Stoacılar, mutluluğu erdem ve akıl çerçevesinde açıklarken, bu yaklaşım tamamen sıfırdan geliştirilmiş bir fikir değildi. Onlardan önce Sokrates, Platon ve Aristoteles gibi filozoflar da eudaimonia’nın ne olduğuna dair derin tartışmalar yürütmüşlerdi.

  1. Sokrates’in Eudaimonia Anlayışı

Sokrates’e göre eudaimonia, insan hayatının en yüksek amacıydı. Ona göre insanlar aslında ne yaparlarsa yapsınlar, nihai olarak mutluluğu ararlar. 

Sokrates, gerçek eudaimonia’nın erdemli bir yaşam sürmekle mümkün olacağını savunur. Erdem ise bilgiye dayanır. Yani bir insan neyin iyi olduğunu bilirse, doğruyu da yapar. Bu yüzden Sokrates; “kimse bilerek kötülük yapmaz” der. Ona göre insanlar sadece bilgi eksikliğinden dolayı kötülük yaparlar.

  1. Platon’un Eudaimonia Anlayışı

Platon,’a göre, eudaihonia akıl tarafından yönetilen ve kendisiyle uyum içinde olan iyi düzenlenmiş bir ruhun sonucudur ve bu tür bir ruhun yaratılması nihayetinde adil ve mutlu bir yaşama yol açar. 

Eudaimonia, ruhun bu üç parçasının uyum içinde olmasıyla gerçekleşir. Akıl rehberlik etmeli, irade aklı desteklemeli, arzular ise denetim altında tutulmalıdır. Böyle bir uyum, insanı erdeme ve dolayısıyla gerçek mutluluğa taşır.

  1. Aristoteles’in Eudaimonia Anlayışı

Eudaimonia kavramına en sistematik yaklaşımı Aristoteles geliştirmiştir. Nikomakhos’a Etik adlı eserinde, eudaimonia’yı “insanın nihai amacı” olarak tanımlar. İnsan hangi eylemi yaparsa yapsın, eninde sonunda gerçek mutluluğu (eudaimonia’yı) hedefler. Dolayısıyla eudaimonia, insan yaşamının yöneldiği en yüksek iyidir.

Aristoteles’e göre eudaimonia, ruhun erdeme uygun etkinliğidir. Bu, yalnızca hazların peşinden gitmek değil, erdemli bir şekilde yaşamak demektir. Hazlar gelip geçicidir; oysa eudaimonia, tüm bir yaşam boyunca süreklilik gösterir. Bu nedenle Aristoteles, gerçek mutluluğu kısa süreli tatminlerden ayırır ve kalıcı bir “iyi yaşam” anlayışı ortaya koyar.

Burada “erdem” (arete) yalnızca ahlaki bir tutum değil, aynı zamanda insanın doğasına uygun potansiyelini gerçekleştirmesidir. Aristoteles, insanı akıl sahibi bir varlık olarak tanımlar. İnsan doğasının ayırt edici özelliği akıldır; dolayısıyla eudaimonia’ya ulaşmanın yolu da aklı erdemli eylemlerle hayata geçirmekten geçer.

### [Veri Kümesi Kayıtları]
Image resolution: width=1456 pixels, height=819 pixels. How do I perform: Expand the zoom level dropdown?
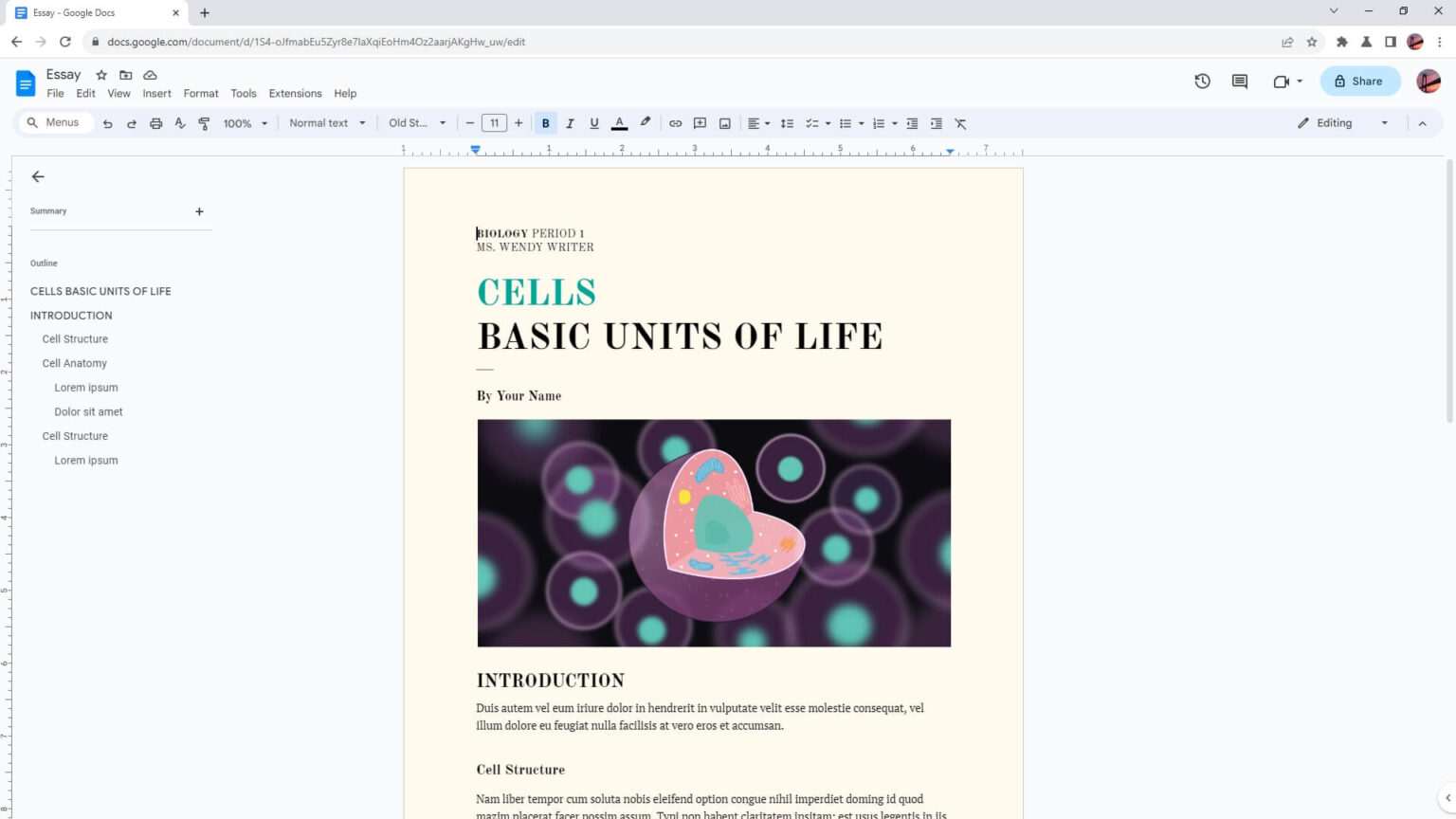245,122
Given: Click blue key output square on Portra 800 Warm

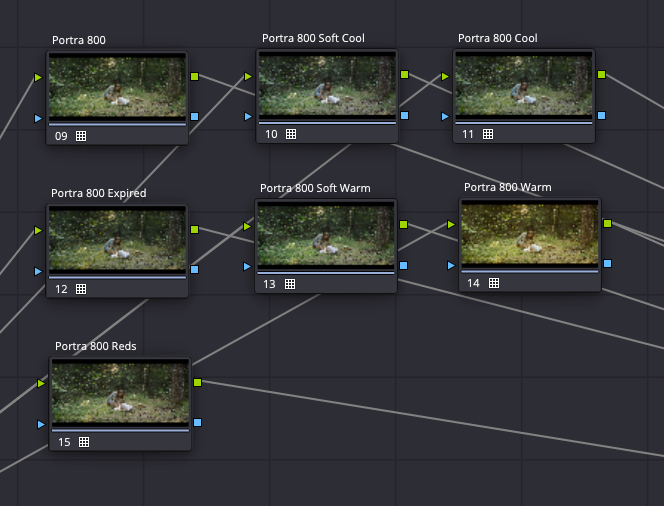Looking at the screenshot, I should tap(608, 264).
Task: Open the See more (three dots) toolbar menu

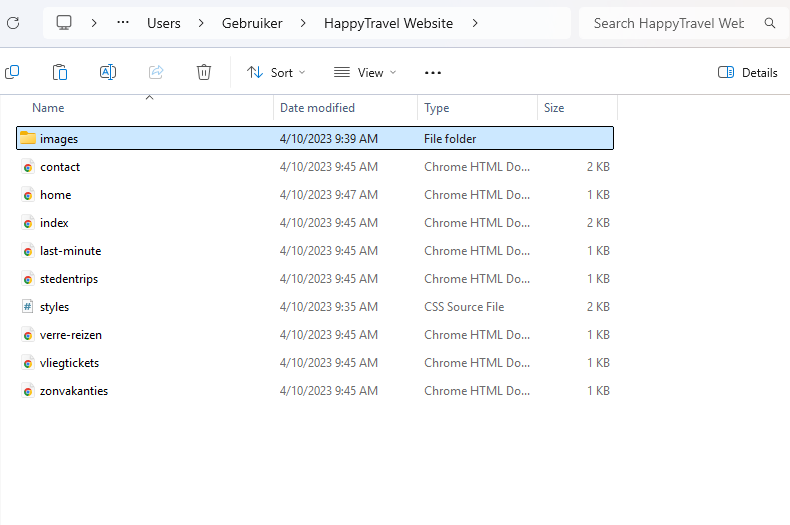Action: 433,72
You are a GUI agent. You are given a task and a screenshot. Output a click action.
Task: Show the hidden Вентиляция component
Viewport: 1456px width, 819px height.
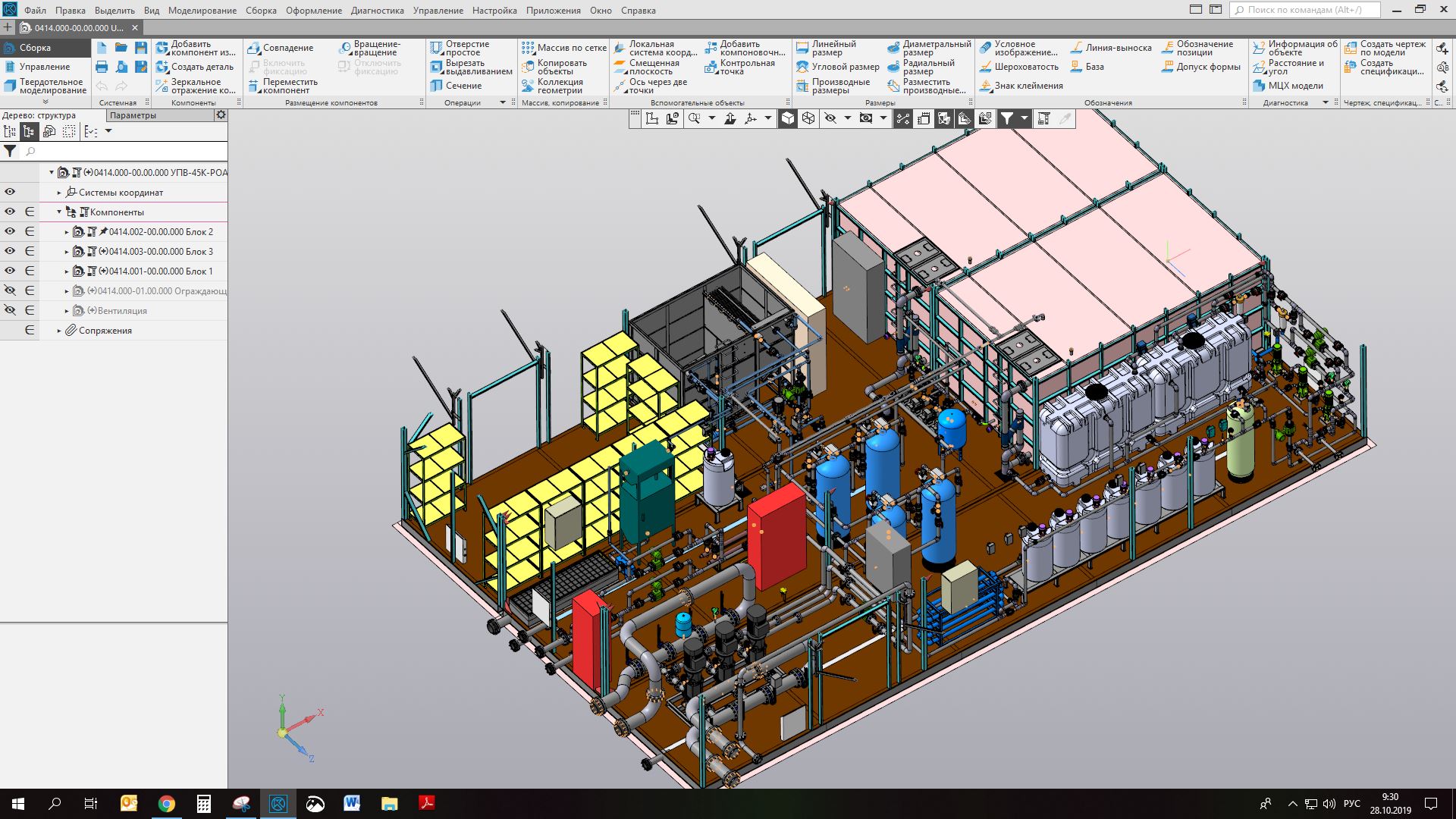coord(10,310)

### [Verilen Alıştırma 1]
Eudaimonia metnine göre Aristoteles, eudaimonia'yı "insanın nihai amacı" olarak hangi eserinde tanımlar?
### [Verilen Alıştırma 2]
Eudaimonia metninde adıyla anılan filozofların hepsini sıralayınız.
### [Verilen Alıştırma 3]
Eudaimonia metninin "Sokrates, gerçek eudaimonia’nın" sözleriyle başlayıp "gerçek mutluluğa taşır." sözleriyle biten kısmını olduğu gibi yazınız.
Veriler, metinden bağımsız ayrı bir malzemedir.

### [Görev Çıktısı 1]
Nikomakhos'a Etik adlı eserinde.

### [Görev Çıktısı 2]
Sokrates, Platon, Aristoteles

### [Görev Çıktısı 3]
Sokrates, gerçek eudaimonia’nın erdemli bir yaşam sürmekle mümkün olacağını savunur. Erdem ise bilgiye dayanır. Yani bir insan neyin iyi olduğunu bilirse, doğruyu da yapar. Bu yüzden Sokrates; “kimse bilerek kötülük yapmaz” der. Ona göre insanlar sadece bilgi eksikliğinden dolayı kötülük yaparlar.

  1. Platon’un Eudaimonia Anlayışı

Platon,’a göre, eudaihonia akıl tarafından yönetilen ve kendisiyle uyum içinde olan iyi düzenlenmiş bir ruhun sonucudur ve bu tür bir ruhun yaratılması nihayetinde adil ve mutlu bir yaşama yol açar. 

Eudaimonia, ruhun bu üç parçasının uyum içinde olmasıyla gerçekleşir. Akıl rehberlik etmeli, irade aklı desteklemeli, arzular ise denetim altında tutulmalıdır. Böyle bir uyum, insanı erdeme ve dolayısıyla gerçek mutluluğa taşır.